== KUTIPAN TEKS
Sidang Pengujian Undang-Undang (PUU) No. 42/2008 tentang Pemilu Presiden dan Wakil Presiden - Perkara No. 4/PUU - XI/2013 - digelar Mahkamah Konstitusi (MK) pada Senin (11/2) siang. Agenda sidang adalah mendengarkan keterangan Pemerintah dan keterangan DPR serta Saksi/Ahli dari Pemohon.
Dalam persidangan, ternyata hanya Pemerintah dan DPR yang hadir, sedangkan Saksi/Ahli dari Pemohon tidak hadir. Sementara itu Pemohon adalah Sri Sudarjo selaku Presiden Lembaga Komite Pemerintahan Rakyat Independen. “Pasal 1 Ayat (2) UUD 1945 menyatakan bahwa ‘Kedaulatan berada di tangan rakyat dan dilaksanakan menurut UUD’. Salah satu wujud dari kedaulatan rakyat adalah penyelenggaraan Pemilu untuk memilih Presiden dan Wakil Presiden yang dilaksanakan menurut UUD,” ujar Reydo Nizar Munek sebagai Staf Ahli Mendagri Bidang Politik Hukum dan Hubungan Antarlembaga, yang mewakili Pihak Pemerintah.
“Salah satu wujud dari kedaulatan rakyat adalah penyelenggaraan Pemilu untuk memilih Presiden dan Wakil Presiden yang dilakukan secara demokratis dan beradab melalui partisipasi rakyat seluas-luasnya berdasarkan asas langsung, umum, bebas, rahasia, jujur dan adil,” lanjut Reydo. Reydo mengungkapkan, Pasal 6A UUD 1945 menyatakan “Presiden dan Wakil Presiden dipilih dalam satu pasangan secara langsung oleh rakyat. Pasangan Calon Presiden dan Wakil Presiden diusulkan oleh partai politik atau gabungan partai politik peserta pemilu sebelum pelaksanaan pemilu. Sedangkan tata cara pelaksanaan Pemilihan Presiden dan Wakil Presiden lebih lanjut diatur dalam UU”.
“Untuk menjamin pelaksanaan Pemilu Presiden dan Wakil Presiden yang berkualitas, memenuhi derajat kompetisi yang sehat, partisipatif dan dapat dipertanggungjawabkan, maka dibentuklah UU No. 42/2008 tentang Pemilu Presiden dan Wakil Presiden yang sesuai dengan perkembangan demokrasi dan dinamika masyarakat dalam kehidupan berbangsa dan bernegara,” jelas Reydo.
Reydo melanjutkan, Pemohon menguji Pasal 1 angka 2, Pasal 9, Pasal 10 ayat (1), Pasal 14 ayat (2) UU No. 42/2008 yang menggunakan frasa “partai politik atau gabungan partai politik” untuk mengusulkan Pasangan Calon Presiden dan Wakil Presiden sebagai turunan langsung dari bunyi UUD 1945. “Frasa ‘partai politik atau gabungan partai politik’ dalam Pasal 6A UUD 1945 secara tegas bermakna bahwa hanya parpol atau gabungan partai politik yang dapat mengusulkan Pasangan Calon Presiden dan Wakil Presiden dalam Pemilu Presiden dan Wakil Presiden,” ujar Reydo.
====
== BAGIAN DATA
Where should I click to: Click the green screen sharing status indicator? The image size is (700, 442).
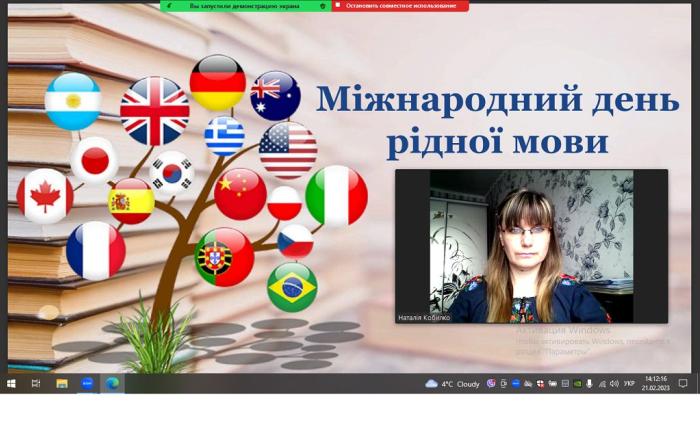[244, 6]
====
PETUNJUK
1 - Salin tanpa mengubah apa pun bagian berita sidang uji UU Pemilu Presiden dari "Dalam persidangan, ternyata" sampai "mewakili Pihak Pemerintah.".
2 - Sambung berita tentang sidang uji UU Pemilu Presiden di MK, mulai tepat setelah kalimat terakhirnya.

HASIL YANG DIHARAPKAN
1 -
Dalam persidangan, ternyata hanya Pemerintah dan DPR yang hadir, sedangkan Saksi/Ahli dari Pemohon tidak hadir. Sementara itu Pemohon adalah Sri Sudarjo selaku Presiden Lembaga Komite Pemerintahan Rakyat Independen. “Pasal 1 Ayat (2) UUD 1945 menyatakan bahwa ‘Kedaulatan berada di tangan rakyat dan dilaksanakan menurut UUD’. Salah satu wujud dari kedaulatan rakyat adalah penyelenggaraan Pemilu untuk memilih Presiden dan Wakil Presiden yang dilaksanakan menurut UUD,” ujar Reydo Nizar Munek sebagai Staf Ahli Mendagri Bidang Politik Hukum dan Hubungan Antarlembaga, yang mewakili Pihak Pemerintah.

2 -
Dengan demikian, imbuh Reydo, frasa yang dimaksud tidak memberi peluang adanya interpretasi lain. Seperti menafsirkan diusulkan oleh perseorangan atau independen.
Sementara itu Pihak DPR yang diwakili oleh Ahmad Yani dari Komisi III DPR Fraksi PPP. Dijelaskannya, terhadap kedudukan hukum Pemohon, DPR menyerahkan sepenuhnya kepada Majelis Hakim Konstitusi untuk mempertimbangkan dan menilai sebagaimana diatur dalam Pasal 51 ayat (1) UU Mahkamah Konstitusi dan berdasarkan Putusan Mahkamah Konstitusi Perkara No. 006/PUU-III/2005 dan Perkara No. 011/PUU-V/2007.
Selanjutnya, DPR menilai bahwa pendapat Pemohon yang menghendaki rumusan Pasal 9 UU Pilpres agar pasangan calon diusulkan oleh parpol atau gabungan parpol, utusan golongan rakyat, golongan buruh, golongan petani, golongan miskin kota, golongan fungsional seluruh rakyat Indonesia, dan sebagainya, secara konseptual sangat tidak jelas. “Hal itu justru bertentangan dengan Pasal 6A Ayat (2) UUD 1945, sehingga permohonan tersebut tidak cukup beralasan,” ujarnya.
Selain itu, lanjut Ahmad Yani, materi ketentuan Pasal 10 ayat (1) dan Pasal 14 ayat (2) UU Pilpres yang antara lain mengatur mekanisme internal partai dalam penentuan Calon Presiden dan Wakil Presiden, secara substansi sama sekali tidak terkait atau tidak relevan dengan kepentingan konstitusional Pemohon, serta tidak ada potensi kerugian yang dialami Pemohon. (Nano Tresna Arfana/mh)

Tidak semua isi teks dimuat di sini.